After Melbourne, the good ship Silver Shadow sails to northern Tasmania, to Burnie, a town of 20,000 that has the fame of being a world capital of wood chips.  As the luxury cruise ship sails into port, a pile of chips the size of a small mountain is presumably waiting to be exported. Welcome to town, with all the bells, whistles and the local band waiting. There is also the Mayor, wearing robes that actually look more like a Father Christmas (Santa Claus) outfit but without the hat. The gal doubts if she will find any luxury hotels here in Burnie.

 

 

The Ikon Hotel

The Ikon Hotel

Aha, I am in for a surprise.  I already had the name of the Ikon Hotel, and I ask one of the local volunteers handing out town maps about it.  She points to the Mayor.  He owns it, she says.  The Mayor, Steve Kons, takes off his robe and comes into town with us on the shuttle bus, a five minute journey total.  In 1997, he explains, he bought Burnie’s leading hotel, a three-floor brick construction built in 1912 on the site of a woodyard.  In those days it was the Sea View Hotel, and later it became the Beach Hotel. Once he owned it, Steve Kons asked his wife what to call it, and she suggested Ikon.

 

 

The entrance to the hotel is via an independent restaurant

The entrance to the hotel is via an independent restaurant

He has leased out the entire ground floor, to a restaurant and bottle shop that has no association with the hotel above, even though hotel guests have to go through the restaurant to get to the hotel’s interior ‘front door’. They have pressure-pad keys to open the outer door, on Mount Street.  I do not.  I knock on the outer door, as the restaurant is not yet open, and manage to attract the attention of a cleaner. She tells me to go round the back, to a courtesy phone. I use it, am diverted through to the hotel manager, Tracy Anderson, driving to work.  She will be with me in five minutes.

 

Tracy Anderson

Tracy Anderson

Tracy Anderson is a dynamo, and within one year of its re-opening, November 2012, she has taken what is now a 12-room hotel to full occupancy, to such a degree that businesspeople coming to town sometimes arrive on a Sunday to make sure they have a room for the rest of the week.  What do they get for their money? Well, firstly space. Previously there were 60 rooms here; now each room is the size of many hotels’ presidential suites. They all have mushroom carpets matching the Italian leather furnishings. The minibar includes local Infuse coffee, and a Tasmanian whisky, Hellyers Road, plus bottles of fresh milk to go with the kitchen gear – yes, each room has a built-in kitchenette.

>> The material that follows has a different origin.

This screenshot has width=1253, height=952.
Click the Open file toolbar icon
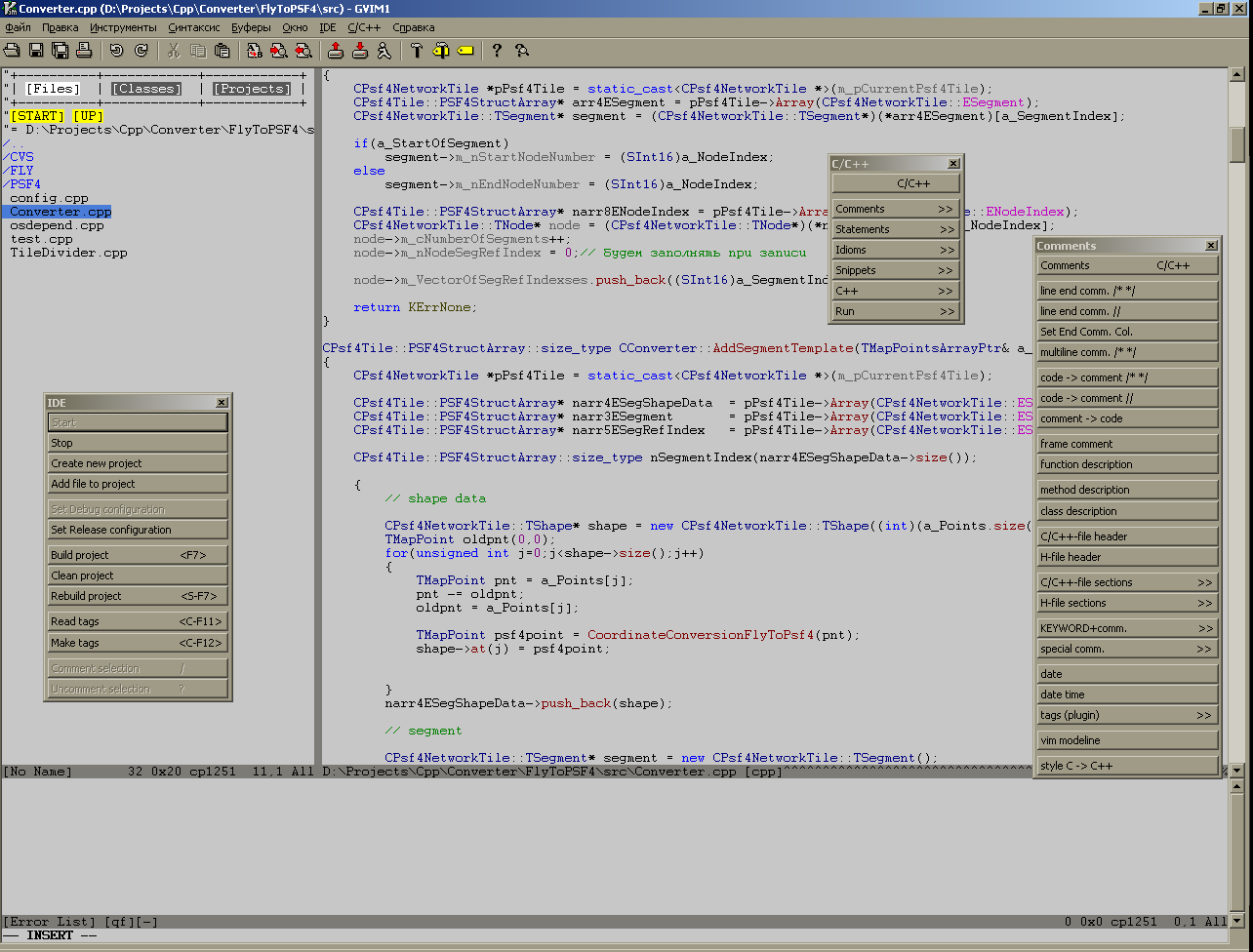pos(13,50)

Enormous drinks posters decorate corridors

Enormous drinks posters decorate corridors

Breakfast is free, to make for yourself in your room. There are packs of cereals, yoghurts, selections of teas and coffees and a toaster, for your choice of bread.  If you prefer to go out, there are signing privileges at three nearby restaurants, which works well, too, for lunch and dinner.  Tracy Anderson has a similar arrangement with a local gym. WiFi, which is also free, works throughout the entire hotel.  It is well worth wandering the two upper floors to look at the mammoth posters that owner Steve Kons has collected. They are all French, related to drinks, and are worth in the range of A$16,000.

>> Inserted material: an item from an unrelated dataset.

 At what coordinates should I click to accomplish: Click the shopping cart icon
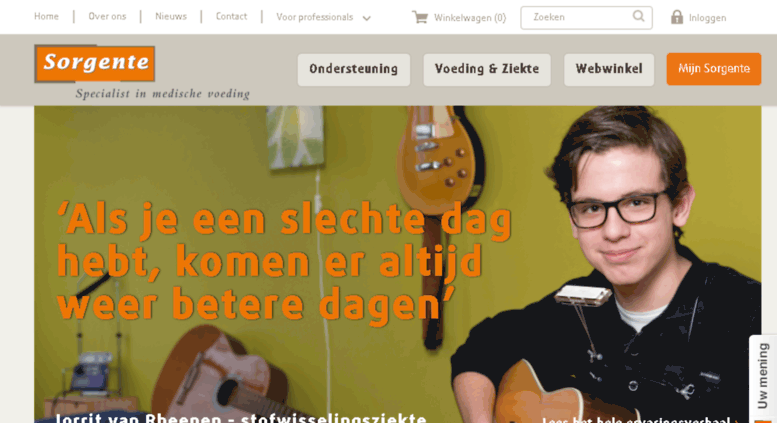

View from the original cast-iron balcony

View from the original cast-iron balcony

It is a very clever operation (guests can also use the hotel’s laundry, for free). Local architects working with Steve Kons on the upgrading had to follow strict historic preservation rulings. The original cast-iron balustrades have been kept. Stand out on one of the balconies and you can look over town, and down to the water, but whether or not there was ever a beach here is uncertain. For this destination, this is a thoughtful luxury hotel, and if I had more time I would visit some of Burnie’s sights, say the paper-making facility in the Makers’ Workshop, or take a trip to the nearby wildlife park.